Rifabutin is a naphthalenic ansamycin that derives from rifamycin S and has the activity to against mycobacteria infection with MICs ranged from 0.125 to 0.25 µg/ml [1].
TB (tuberculosis) is a chronic infectious disease caused by Mycobacterium tuberculosis infection. TB can invade to human organs whole body, but mainly affects the lung which is called pulmonary tuberculosis. About 2 billion people has been infected with TB all around the word and the emergence of new infected TB patients is about 8-10 million every year. Rifabutin is an anti-TB medicine used to treat TB infected patients with fewer side effects [1].

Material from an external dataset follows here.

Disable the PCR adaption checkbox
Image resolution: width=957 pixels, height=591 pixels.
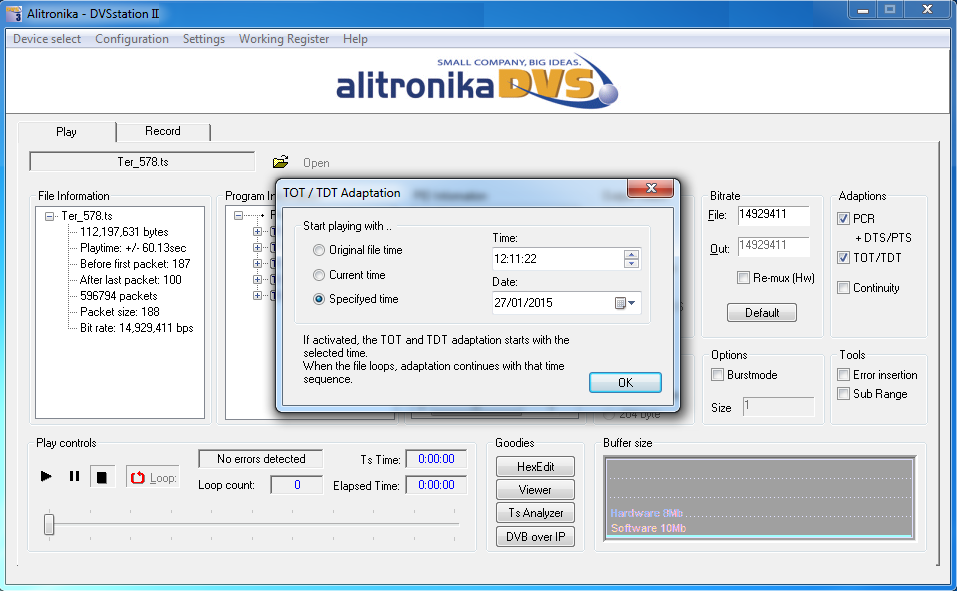point(844,219)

Rifabutin is a potent antimycobacterial medicine and has lower toxic than rifampicin. When tested with the mimic human-bacterial plasma membranes, Rifabutin showed high affinity for the bacterial membrane mediated by electrostatic interactions with the phospholipid head groups [2]. In patients with organ transplant, Rifabutin was an excellent medicine to reduce the incidence of TB (tuberculosis) infection [3]. When tested 34 isolates of clinical drug resistant M.tuberculosis with Rifabutin, they showed sensitive to Rifabutin compared with rifampicin treatment [1].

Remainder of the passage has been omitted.